After the Minutemen episode, Taylor largely renounced political activism. Like the leftist revolutionaries who ultimately ended up in Buddhist ashrams, Taylor the right-wing revolutionary had concluded that only a spiritual sea change could stem the downward spiral of European culture. He formed Changes with his cousin Nicholas, and they wrote and performed as often as they could (Taylor’s reminiscences about Changes’ brief stint as a “house band” for the Chicago coffeehouse run by the mysterious Process Church of the Final Judgment are recounted in Adam Parfrey’s Apocalypse Culture [Feral House, 1987]). He also refined and developed his craft as a painter and illustrator. For a time in the 1980s, Taylor and his wife Karen moved to rural Tennessee where they opened a bookstore and café that served as a meeting space for the local arts community. They ultimately settled down on a strikingly beautiful piece of property on Washington Island, Wisconsin, where they raised two sons, Randy and Thor, and developed a thriving homestead.

In addition to his artistic and musical endeavors, Taylor has also been one of the early trailblazers for Germanic heathenry, or Ásatrú, in the United States. Adherents of Ásatrú reject the “slave morality” of the Abrahamic religions in favor of the more virile virtues found in the sagas and traditional epics of Europe: values like honor, strength, perseverance, and individual assertiveness.
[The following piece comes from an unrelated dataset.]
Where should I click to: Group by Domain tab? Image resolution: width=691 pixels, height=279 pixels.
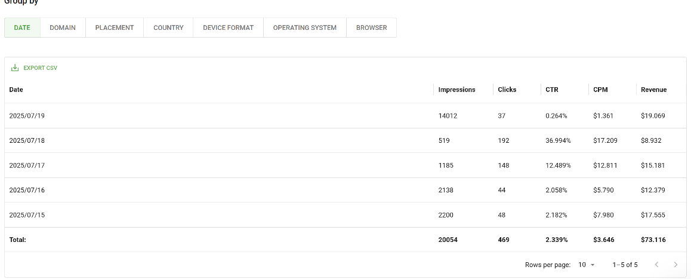(x=63, y=27)
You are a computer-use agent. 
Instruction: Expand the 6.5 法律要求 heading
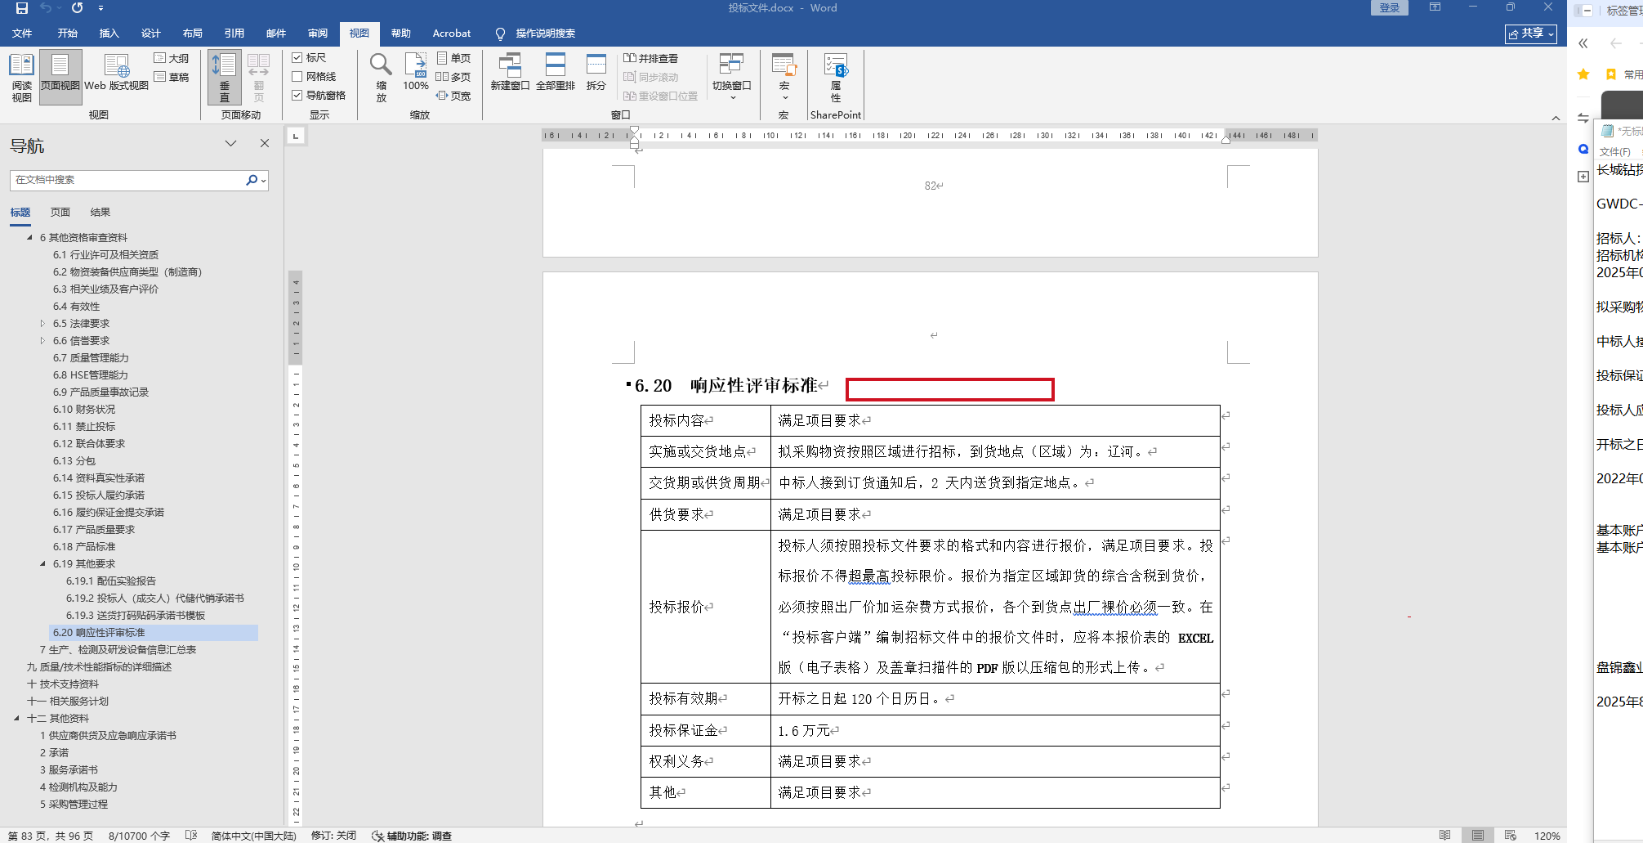[x=42, y=324]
They also draw a strong connection between ancestry and spirituality, suggesting that the best way for people of Northern European descent to relate to the Divine is by invoking the gods and goddesses of their own forebears.

In the late 1970s, unaware of anyone else who shared these same convictions, the Taylors founded a group called Northernway that was active in the Wiccan-dominated Midwestern pagan scene. The core of this group would eventually become the Wulfing Kindred and later the Wulfing Tribe, so named because it had outgrown the merely local fellowship that a “kindred” implies. Membership in the Wulfings is conferred to recognize a certain level of achievement in the real world, and is reserved for writers, artists, and musicians working within the same constellation of ideas that has always been important to Taylor. This also reflects another basic tenet of Asatrú. What one does (and the Wulfings have done a lot) is more important than what one merely believes. Or, as followers of another religion that shall here remain unnamed like to say: “By their fruits ye shall know them” (Matthew 7:16). There can be little doubt that the efforts of groups like the Wulfing Tribe have begun to have ripple effects in the wider community. This was clearly the case at the “Stella Natura” music festival in 2013, where Taylor and Stephen A. McNallen (of the Asatru Folk Assembly) took to the stage to perform blót (a blót denotes an Ásatrú ritual) before an enthusiastic audience of hundreds of young people. Though mainly a celebration of (über-?) folk and heavy metal music, the atmosphere at Stella was one in which heathen ideas and aesthetics—once practiced in isolation by men like Taylor—now enjoy a much wider cultural currency.